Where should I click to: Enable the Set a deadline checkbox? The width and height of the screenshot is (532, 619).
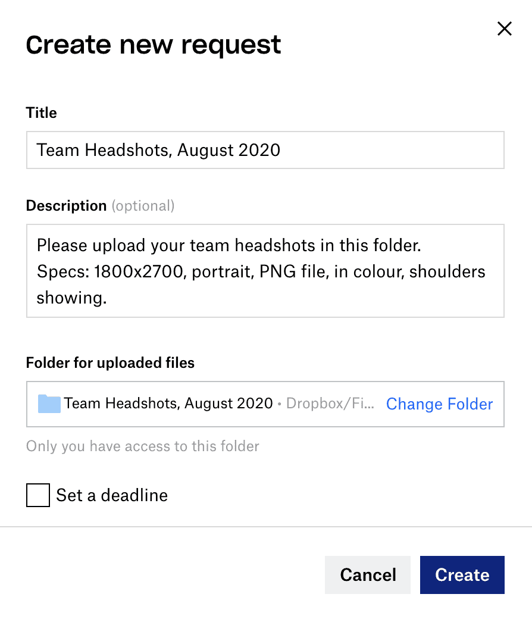click(38, 495)
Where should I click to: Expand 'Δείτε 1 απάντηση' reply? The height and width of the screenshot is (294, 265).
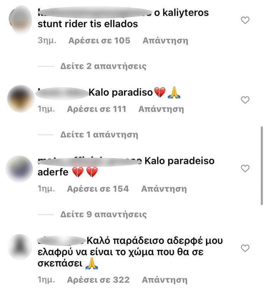click(x=99, y=135)
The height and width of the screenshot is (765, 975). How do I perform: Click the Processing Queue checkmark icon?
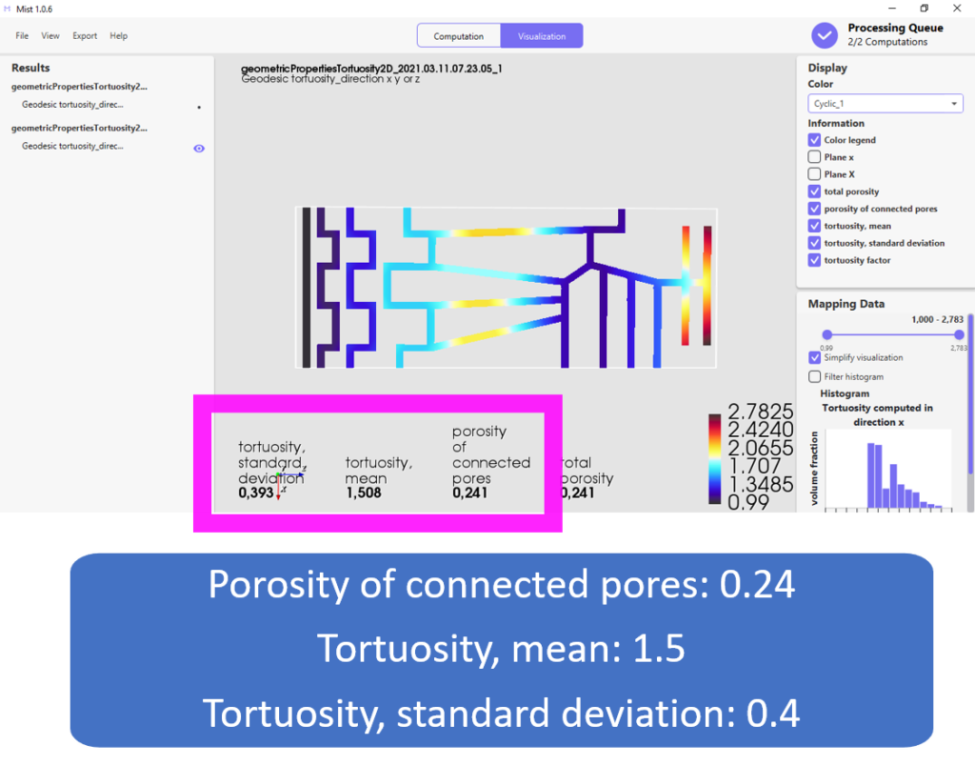click(825, 35)
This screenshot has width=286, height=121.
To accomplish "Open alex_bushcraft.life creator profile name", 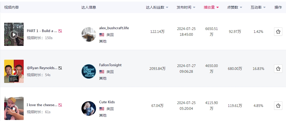I will 114,28.
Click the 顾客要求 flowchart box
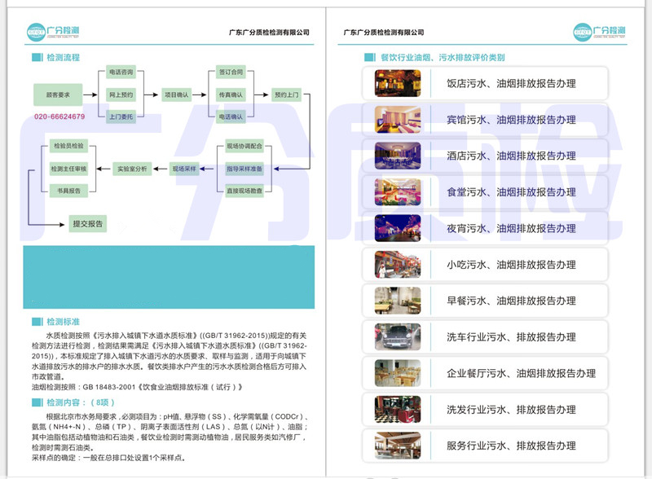 click(59, 95)
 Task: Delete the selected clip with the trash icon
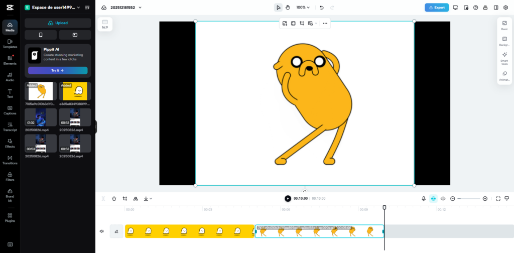pyautogui.click(x=114, y=199)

YOUR INSTRUCTIONS: Format the rows as a Markdown table with the columns Index and Text, starting at the line that contains "Task: Delete the" and running through the last row, both ends included. Number each line in Index, skip blank lines, and leave the pictures out.

IN RESPONSE:
| Index | Text |
|---|---|
| 1 |  Task: Delete the selected clip with the trash icon |
| 2 | pyautogui.click(x=114, y=199) |